Sang penyihir menoleh ke arahnya, dan mengangguk anggun, seolah memberi tanda kepada Kalika, ia tahu, ia sedang diperhatikan. Kalika terpikat pada mata birunya yang samudera, dan napasnya tercekat. Ia kagum, panik dan cemas sekaligus. Belakangan, Babushka mengatakan, apa yang dilihat Kalika adalah ilusi yang ditampilkan Mira, si penyihir. Ia menghisap rasa kagum, panik, dan cemas dari raga Kalika sehingga Kalika merasa dirinya butek, gelap dan kusam. Hanya orang-orang yang telah terlatih mengenali ilusi penyihir, dan memiliki rasa mawas diri yang tinggi, yang bisa mengetahui muslihat sekaligus tampilan penyihir yang sebenarnya.

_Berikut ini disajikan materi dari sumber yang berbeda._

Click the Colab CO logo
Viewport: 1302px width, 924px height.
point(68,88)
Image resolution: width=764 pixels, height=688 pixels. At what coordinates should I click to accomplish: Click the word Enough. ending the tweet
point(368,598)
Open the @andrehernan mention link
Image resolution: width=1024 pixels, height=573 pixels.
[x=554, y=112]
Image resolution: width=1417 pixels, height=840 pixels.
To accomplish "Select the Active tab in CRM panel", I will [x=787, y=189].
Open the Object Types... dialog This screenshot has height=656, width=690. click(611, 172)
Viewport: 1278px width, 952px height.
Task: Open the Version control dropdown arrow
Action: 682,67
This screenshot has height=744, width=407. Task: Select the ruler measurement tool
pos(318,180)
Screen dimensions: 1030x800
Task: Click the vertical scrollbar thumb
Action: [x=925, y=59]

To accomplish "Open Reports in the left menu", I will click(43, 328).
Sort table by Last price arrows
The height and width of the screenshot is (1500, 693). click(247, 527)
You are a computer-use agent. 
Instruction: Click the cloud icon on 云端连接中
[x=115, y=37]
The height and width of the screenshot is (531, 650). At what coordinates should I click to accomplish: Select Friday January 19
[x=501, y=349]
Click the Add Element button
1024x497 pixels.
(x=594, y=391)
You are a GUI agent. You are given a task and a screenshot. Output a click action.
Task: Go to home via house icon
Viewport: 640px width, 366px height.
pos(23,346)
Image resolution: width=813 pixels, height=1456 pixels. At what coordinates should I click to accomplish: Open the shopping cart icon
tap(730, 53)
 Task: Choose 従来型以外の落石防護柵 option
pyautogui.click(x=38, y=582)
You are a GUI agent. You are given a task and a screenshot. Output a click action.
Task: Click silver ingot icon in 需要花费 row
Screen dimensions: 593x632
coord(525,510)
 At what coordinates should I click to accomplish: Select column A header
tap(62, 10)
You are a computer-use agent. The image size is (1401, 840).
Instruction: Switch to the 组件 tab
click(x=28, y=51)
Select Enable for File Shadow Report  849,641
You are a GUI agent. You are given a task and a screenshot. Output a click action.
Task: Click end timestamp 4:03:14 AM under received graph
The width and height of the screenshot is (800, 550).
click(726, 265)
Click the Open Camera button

"Mira, ia selalu si tinggi ceking berkulit putih kekuningan seperti orang Kamboja. Usianya sudah lima puluh, dan wajahnya sudah dipenuhi keriput. Payudaranya kisut, dan pantatnya tepos. Yang kau lihat pada dirinya adalah apa yang ia ingin tampak di matamu. Bodoh. Dia terus saja merengek minta diijinkan memetik bunga-bunga mawar kita. Begitulah penyihir sialan, selalu saja cengeng dan manipulatif. Bahkan, tidak segan mengancam untuk menghancurkan sesuatu. " Ujar Babushka setelah ia sembuh dari fase terpesona kepada ilusi penyihir. Kini ia telah sadar, dan bisa menertawakan kekonyolan. Tapi, saat itu, ia benar-benar terpikat. Ia buru-buru menutup jendela. Jantungnya seolah cermin yang pecah jadi seribu retakan. Retakan-retakan itu luruh, menjelma cair. Dan, dirasakannya sesuatu yang lebih utuh tumbuh di ruang kosong yang tertinggal. Ia ingin menjadi sosok seperti yang baru saja dilihatnya ; anggun, seksi, berkharisma. Tiba-tiba saja ia rasakan, yang tumbuh di dadanya adalah ratusan kuntum bunga : daisies, bunga matahari, anggrek. Dirinya adalah taman bunga. Ia baru kembali ke kenyataan ketika didengarnya makian babushka ; perempuan jalang, pelacur, berani-beraninya.
Sesuatu di dalam dirinya, saat itu, ingin meloncat ke arah Babushka untuk menampar neneknya sendiri. Berani-beraninya Babushka mengucapkan hal-hal yang tak pantas kepada sosok yang begitu anggun. Seekor cicak jatuh menimpa telapak tangannya. Bruno menggonggong ke arahnya. Saat itulah, ia sadar sepenuhnya, ada sesuatu yang mempengaruhi dirinya, dan sesuatu itu bertumbuh di dalam batinnya.
Celakanya, Kalika tak tahu cara menghentikan yang bertumbuh itu, dan karena ketidaktahuannya, ia bisa merasakan sesuatu mengolok-oloknya dari jauh.
Ia mendengar tawa melengking seorang perempuan di dalam dirinya. Taman jiwa yang dirasakannya bertumbuh itu ternyata memiliki penghuni lain yang culas, parasit yang siap jadi penghancur.
"Halo…" Terdengar ketukan di pintu kamar hotelnya. Kalika kembali pulang ke kenyataan, di penginapan tak terurus. Gelap mulai merayapi langit, dan kamar tidurnya telah butuh penerang. Ia bangun, dan melangkah dengan gontai menuju saklar lampu. Ketukan di pintu kamar tidurnya kian keras, dan tak beraturan. Barangkali karena yang mengetuk sudah tak sabar lagi. Ia menduga, sosok yang mengetuk bukan lagi Sofia, tapi pegawai hotel yang menurut Sofia tidak tahu diuntung itu.